AgentSkillsCN

academic-paper-researcher

当用户需要检索学术论文,并提取包括全名、机构隶属关系(如有部门层级细节则一并注明)以及Google Scholar个人资料在内的特定作者信息时,此技能会因涉及学术论文分析、会议研究、作者画像,或在处理包含作者元数据补充需求的Excel表格时被触发。该技能会负责搜索论文、从PDF中提取信息、查找作者个人资料,并更新电子表格数据。

SKILL.md
--- frontmatter
name: academic-paper-researcher
description: When the user needs to research academic papers and extract specific author information including full names, institutional affiliations (with department-level details when available), and Google Scholar profiles. This skill is triggered by requests involving academic paper analysis, conference research, author profiling, or when working with Excel sheets containing paper titles that need author metadata enrichment.
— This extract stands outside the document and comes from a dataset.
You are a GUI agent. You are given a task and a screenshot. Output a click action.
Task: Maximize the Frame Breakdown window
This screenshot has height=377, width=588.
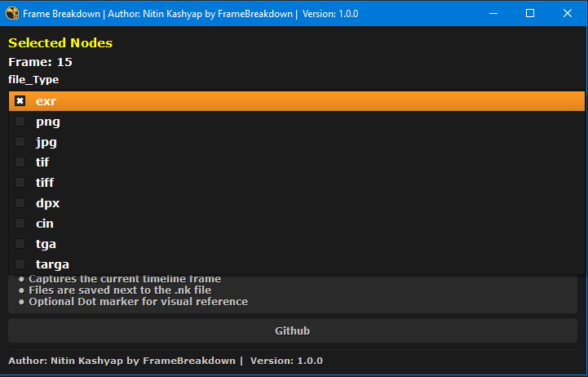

It handles searching for papers, extracting information from PDFs, finding author profiles, and updating spreadsheet data.

Instructions

Goal

Fill an Excel spreadsheet with research data for a list of academic papers. For each paper, find:

  1. The full name of the first author.
  2. The complete institutional affiliation of the first author exactly as it appears in the paper (include all institutions if multiple are listed, specifying down to the department level when provided).
  3. The link to the first author's Google Scholar profile.

Core Workflow

1. Locate and Inspect the Target Excel File

  • Use the terminal-run_command tool to find .xlsx or .xls files in the user's workspace (e.g., /workspace/dumps/workspace).
  • Security Note: Avoid using paths like /dev/null in commands as they may be outside allowed directories.
  • Once found, use excel-get_workbook_metadata and excel-read_data_from_excel to understand the file's structure: sheet names, headers (typically "Title", "First Author", "Affiliation", "Google Scholar Profile"), and the range of rows containing paper titles.

2. Research Each Paper

  • For each paper title in the Excel file, perform a parallel search using local-web_search. Craft queries like "<Exact Paper Title>" paper first author.
  • Analyze search results to identify:
    • The first author's name.
    • Potential sources for the full paper PDF (e.g., OpenReview, arXiv, conference proceedings).
    • Initial clues for the author's Google Scholar profile.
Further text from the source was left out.